You might be forgiven for thinking that running an economy is easy. Much market commentary often suggests that it is blindingly obvious what should and shouldn’t be done.
Like football fans berating managers and players from stands it is tempting to think we could do a better job. The benefit of hindsight tells us that QE, low interest rates, and austerity were obviously going to fail. Today it can seem equally obvious that fiscal stimulus and policy to boost productivity are what are needed.
So how should investors respond when policy makers appear to be doing what we think is right? Even the mere mention of fiscal stimulus from Donald Trump seems to have played some role in the price action of assets since the US election result.
Today in the UK, the new Chancellor Philip Hammond delivered his first “Autumn Statement” and unsurprisingly, productivity and fiscal policy featured heavily.
The Chancellor made much of the UK’s record on productivity, which like much of the developed world has been one of long term structural decline in the rate of growth.
In particular, Hammond spoke of the “productivity gap” between the UK and other nations, describing it as follows:
“It takes a UK worker five days to produce what a German can in four.”
It is no surprise that this analysis is overly simplistic. The UK’s Institute of Fiscal Studies wrote about the apparent productivity gap in 1998 and explained how measures can be confused by various forces. Today, the global debate around productivity is even more intense. In short, economists and policy makers need to be very careful about interpreting productivity numbers between countries and over time.
This has a huge bearing on the appropriate policy response. In 2010 a McKinsey report argued that “it is no surprise that top down…assessments…have often proved inconclusive and that government intervention in markets has tended to be hit or miss.” Instead it is crucial to recognise that different policies are more or less effective in different sectors.

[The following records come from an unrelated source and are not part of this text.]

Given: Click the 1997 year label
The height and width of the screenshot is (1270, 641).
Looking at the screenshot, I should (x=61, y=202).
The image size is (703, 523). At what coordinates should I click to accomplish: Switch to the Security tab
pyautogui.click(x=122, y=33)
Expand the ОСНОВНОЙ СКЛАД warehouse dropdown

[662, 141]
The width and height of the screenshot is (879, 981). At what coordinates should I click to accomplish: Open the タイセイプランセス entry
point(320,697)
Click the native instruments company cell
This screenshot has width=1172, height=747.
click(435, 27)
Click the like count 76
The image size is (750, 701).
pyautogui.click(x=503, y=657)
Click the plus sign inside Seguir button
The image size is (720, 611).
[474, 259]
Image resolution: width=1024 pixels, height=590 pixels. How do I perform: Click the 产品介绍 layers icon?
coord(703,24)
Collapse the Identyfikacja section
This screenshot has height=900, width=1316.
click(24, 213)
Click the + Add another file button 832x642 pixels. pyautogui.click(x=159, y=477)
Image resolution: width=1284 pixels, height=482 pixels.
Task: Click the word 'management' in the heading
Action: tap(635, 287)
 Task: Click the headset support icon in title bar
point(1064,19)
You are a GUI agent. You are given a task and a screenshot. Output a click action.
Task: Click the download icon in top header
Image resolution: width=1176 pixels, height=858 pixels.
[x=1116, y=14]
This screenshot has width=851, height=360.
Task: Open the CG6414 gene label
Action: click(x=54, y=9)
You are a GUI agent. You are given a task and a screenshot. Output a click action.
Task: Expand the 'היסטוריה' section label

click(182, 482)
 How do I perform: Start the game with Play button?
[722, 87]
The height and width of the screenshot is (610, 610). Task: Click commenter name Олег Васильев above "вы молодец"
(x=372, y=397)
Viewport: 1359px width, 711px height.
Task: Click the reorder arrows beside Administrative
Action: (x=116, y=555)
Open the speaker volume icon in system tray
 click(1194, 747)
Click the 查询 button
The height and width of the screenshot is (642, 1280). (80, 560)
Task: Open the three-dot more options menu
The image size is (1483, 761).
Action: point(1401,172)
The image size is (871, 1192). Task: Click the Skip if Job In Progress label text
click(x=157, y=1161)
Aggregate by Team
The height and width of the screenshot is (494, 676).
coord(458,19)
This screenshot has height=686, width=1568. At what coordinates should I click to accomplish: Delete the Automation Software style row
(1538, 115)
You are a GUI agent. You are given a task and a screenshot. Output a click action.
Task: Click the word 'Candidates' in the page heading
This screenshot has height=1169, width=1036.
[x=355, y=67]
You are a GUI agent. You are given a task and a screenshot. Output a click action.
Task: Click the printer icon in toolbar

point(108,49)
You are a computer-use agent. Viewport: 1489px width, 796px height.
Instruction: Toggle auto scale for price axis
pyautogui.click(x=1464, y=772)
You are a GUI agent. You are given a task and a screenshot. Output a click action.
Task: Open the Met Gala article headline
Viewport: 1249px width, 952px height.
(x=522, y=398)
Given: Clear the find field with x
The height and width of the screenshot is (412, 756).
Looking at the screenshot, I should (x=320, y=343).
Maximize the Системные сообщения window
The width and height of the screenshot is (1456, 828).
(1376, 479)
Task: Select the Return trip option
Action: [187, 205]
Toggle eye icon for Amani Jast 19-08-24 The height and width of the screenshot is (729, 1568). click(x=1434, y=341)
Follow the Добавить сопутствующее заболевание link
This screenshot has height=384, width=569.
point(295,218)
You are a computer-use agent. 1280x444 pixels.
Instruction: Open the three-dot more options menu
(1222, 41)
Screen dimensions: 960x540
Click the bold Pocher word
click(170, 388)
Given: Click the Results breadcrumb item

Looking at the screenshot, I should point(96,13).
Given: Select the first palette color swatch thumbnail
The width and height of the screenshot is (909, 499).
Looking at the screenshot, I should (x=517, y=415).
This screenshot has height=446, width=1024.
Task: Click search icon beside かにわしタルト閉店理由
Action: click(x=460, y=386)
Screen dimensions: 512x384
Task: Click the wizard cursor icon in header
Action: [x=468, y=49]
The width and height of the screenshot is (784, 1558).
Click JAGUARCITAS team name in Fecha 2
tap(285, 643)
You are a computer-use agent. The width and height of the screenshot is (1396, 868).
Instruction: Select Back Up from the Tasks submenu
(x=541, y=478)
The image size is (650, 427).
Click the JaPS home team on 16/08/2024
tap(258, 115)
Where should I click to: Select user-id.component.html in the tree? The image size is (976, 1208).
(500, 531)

An IMF study into fiscal policy came up with similar conclusions. The “hows” (and “whens”) of policy matter, and the lags involved before any meaningful impact on the economy are significant.
This may seem obvious, but very little debate appears to acknowledge these complexities. Many continue to think in “one size fits all” terms, often allowing their own ideologies to override pragmatism and attention to detail. Investors should be extremely wary of trading on policy maker rhetoric and think very carefully about trading on announcements.